**Your goal:** Look through the lines below and extract each one that contains "agent".

Data items
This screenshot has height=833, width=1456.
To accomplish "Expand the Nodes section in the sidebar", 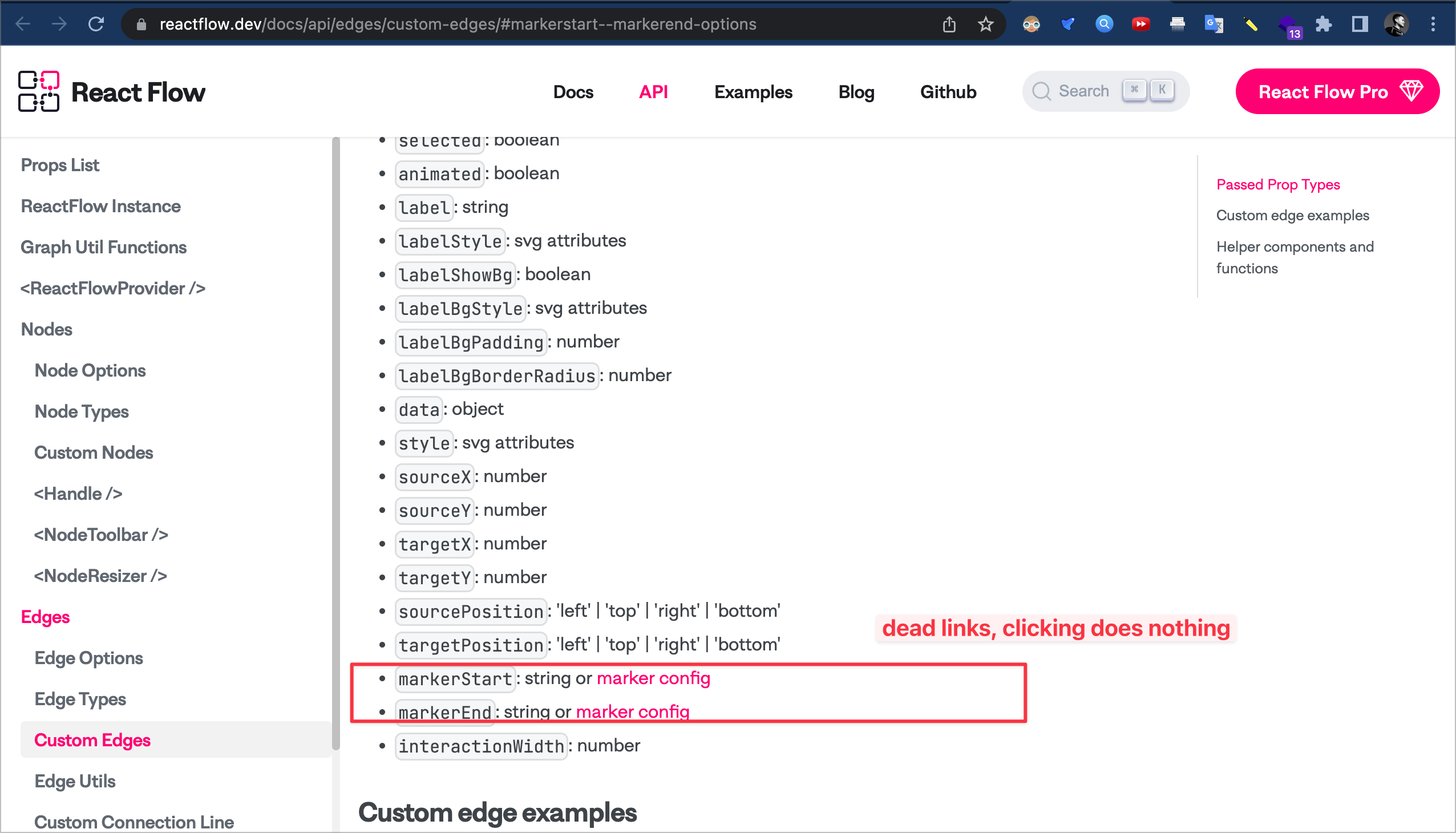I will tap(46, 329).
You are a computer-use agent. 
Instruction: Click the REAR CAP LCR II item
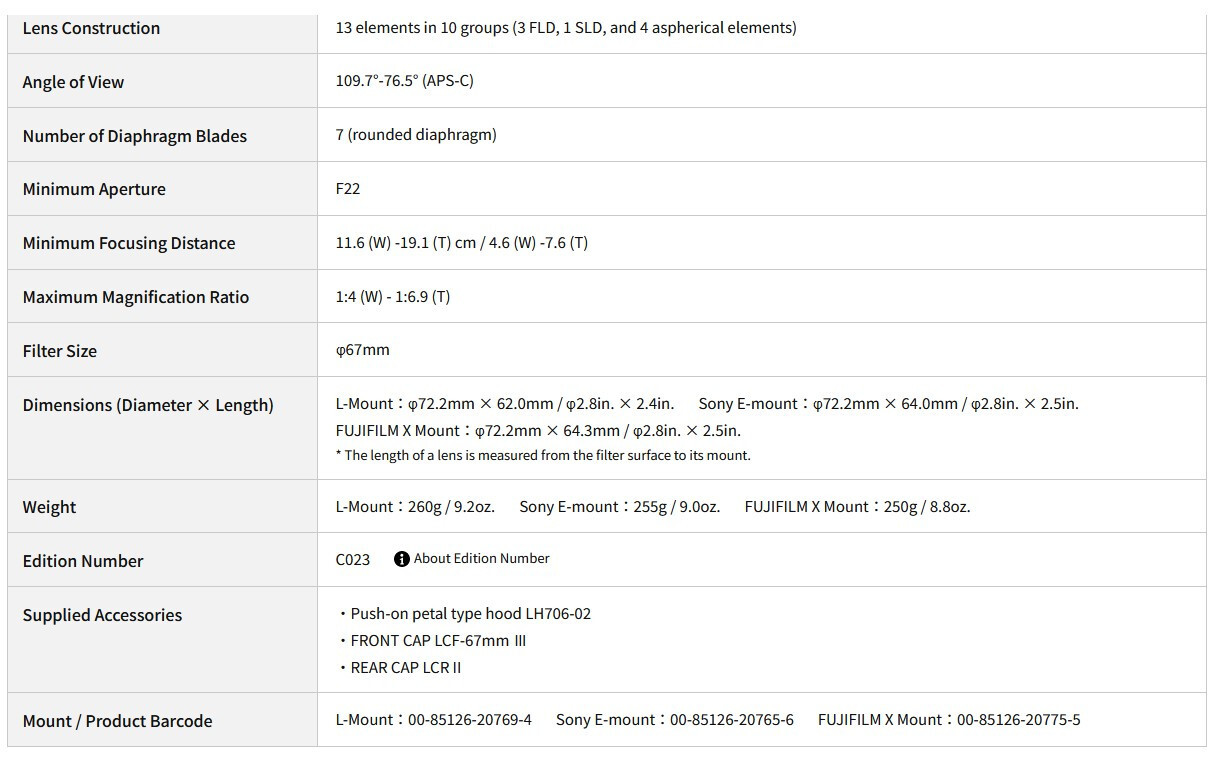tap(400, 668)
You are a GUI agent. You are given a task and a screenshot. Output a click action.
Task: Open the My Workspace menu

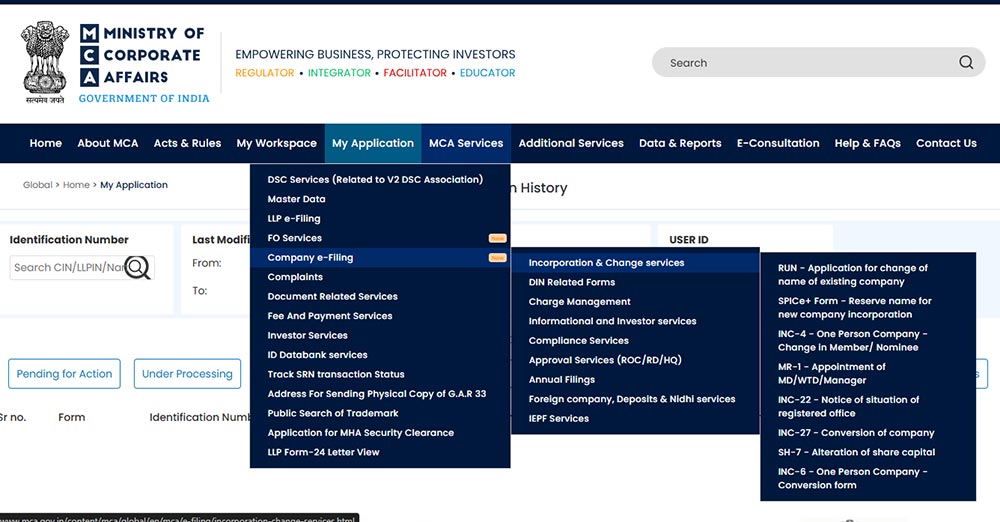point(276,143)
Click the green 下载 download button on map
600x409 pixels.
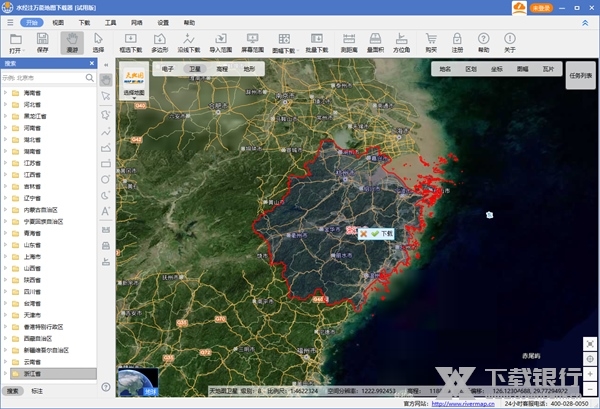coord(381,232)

**Expected answer:**
You are a computer-use agent. 
You are a GUI agent. You are given a task and a screenshot. Output a click action.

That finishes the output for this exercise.